Question: A garage manager asked me recently when I had last replaced the timing belt on my 1980 Honda Accord. I told him I had never replaced it. He told me I should do it promptly to avoid repairs and that it should be done every 35,000 miles. My owner's manual does not mention it. What is the proper thing to do? -W. B.
Answer: Motorists are often hoodwinked into buying timing belts when they do not need them, simply because timing belts are not exposed for easy inspection and a timing belt failure can cause serious damage to an engine.
A timing belt is a reinforced rubber belt, often about a foot long, which transfers the engine motion to the camshaft to operate the cylinder valves. The belt runs on a pulley from the crankshaft to the camshaft.
Although timing belts are critical, it is not true that they should be regularly replaced unless explicitly recommended in the owner's manual. If the manual makes no mention of it, a regular inspection every 15,000 miles should indicate when the belt is wearing out.
To inspect a timing belt, a shroud or cover must be removed. Often, this can be expensive, leading to the advice that "You might just as well replace the belt while I'm at it." That's terrible advice, because the belt replacement can cost $200 and the inspection should cost no more than $25.
Many timing belts can go more than 100,000 miles without failing. The belt in your Honda is designated by the manufacturer as a "lifetime belt," meaning you certainly can expect to get more than 100,000 miles from it.
If the belt is found during inspection to be cracked, frayed or worn down, then you should consider replacing it. Having a mechanic experienced with your make of car is critical in such a case. You don't necessarily need a dealership mechanic, because many independent mechanics are familiar with specific makes and can provide adequate service.
But if you have a general mechanic who is not familiar with assessing the condition of Honda timing belts, then most likely he or she will err on the conservative side, and you can count on getting a new belt whether you need one or not.
Q: My 1980 Chrysler LeBaron stalls in wet weather, but after being driven for about 3 miles it runs fine. Nobody has a solution to my problem. Do you have any suggestions?--J. E. S.

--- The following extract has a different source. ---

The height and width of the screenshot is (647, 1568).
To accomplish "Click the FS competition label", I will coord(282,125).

A: Almost any competent mechanic should have identified the problem as most likely caused by humidity inside the distributor, a condition that has been affecting cars for decades.

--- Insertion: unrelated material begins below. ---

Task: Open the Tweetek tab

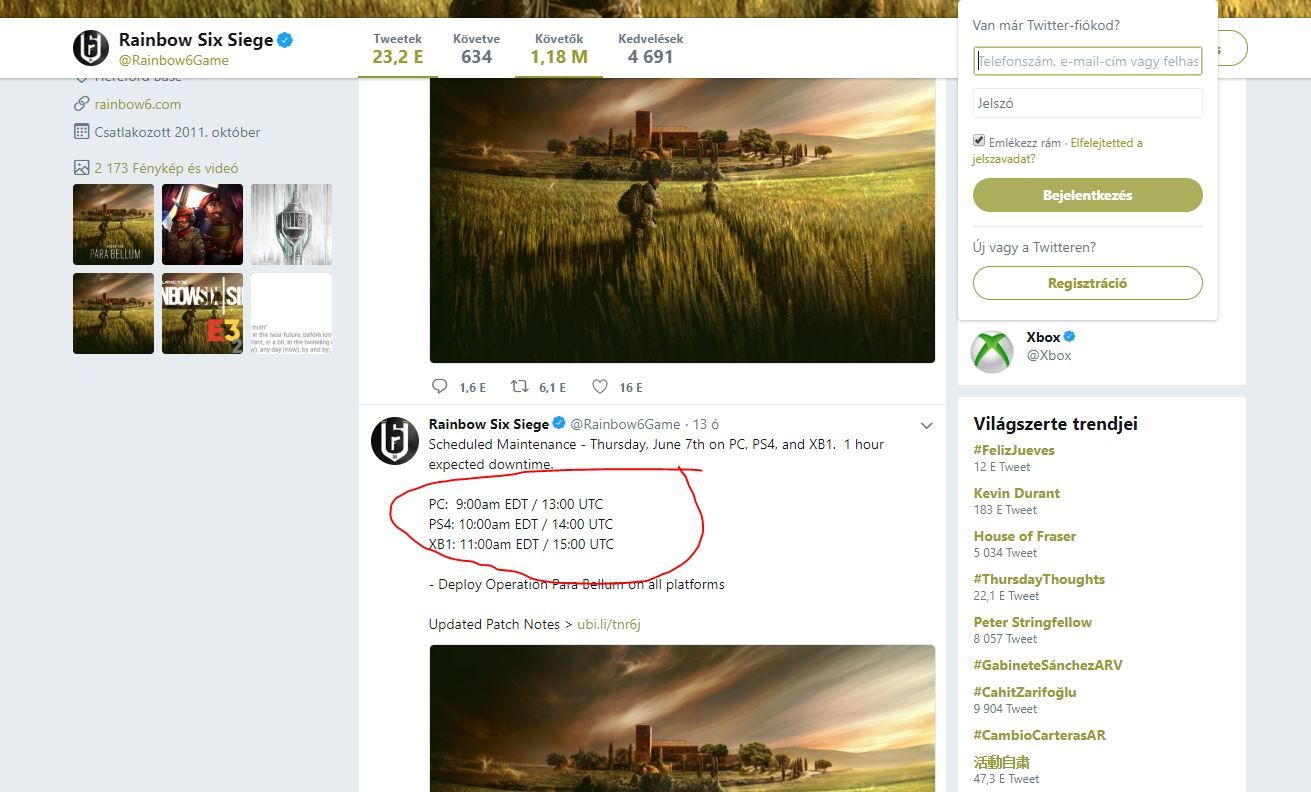Action: 398,49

Your Chrysler has an electronic ignition system that does not use points or a condenser, but it still has a rotor and distributor cap to send electrical current to the spark plugs.
A cracked or worn distributor cap can allow warm moist air inside the distributor. Then, after the car is shut off and the engine cools, the warm moist air cools and condensation forms inside the distributor cap. The moisture can short out the distributor and prevent spark plugs from receiving proper electrical charge.
The car may still start, but it will run roughly until after it has warmed up and the moisture has evaporated.
The problem is easy to remedy by replacing the cap. You might also consider replacing the ignition wires, which after 11 years can become badly worn and subject to the same intrusion of moisture as the distributor cap.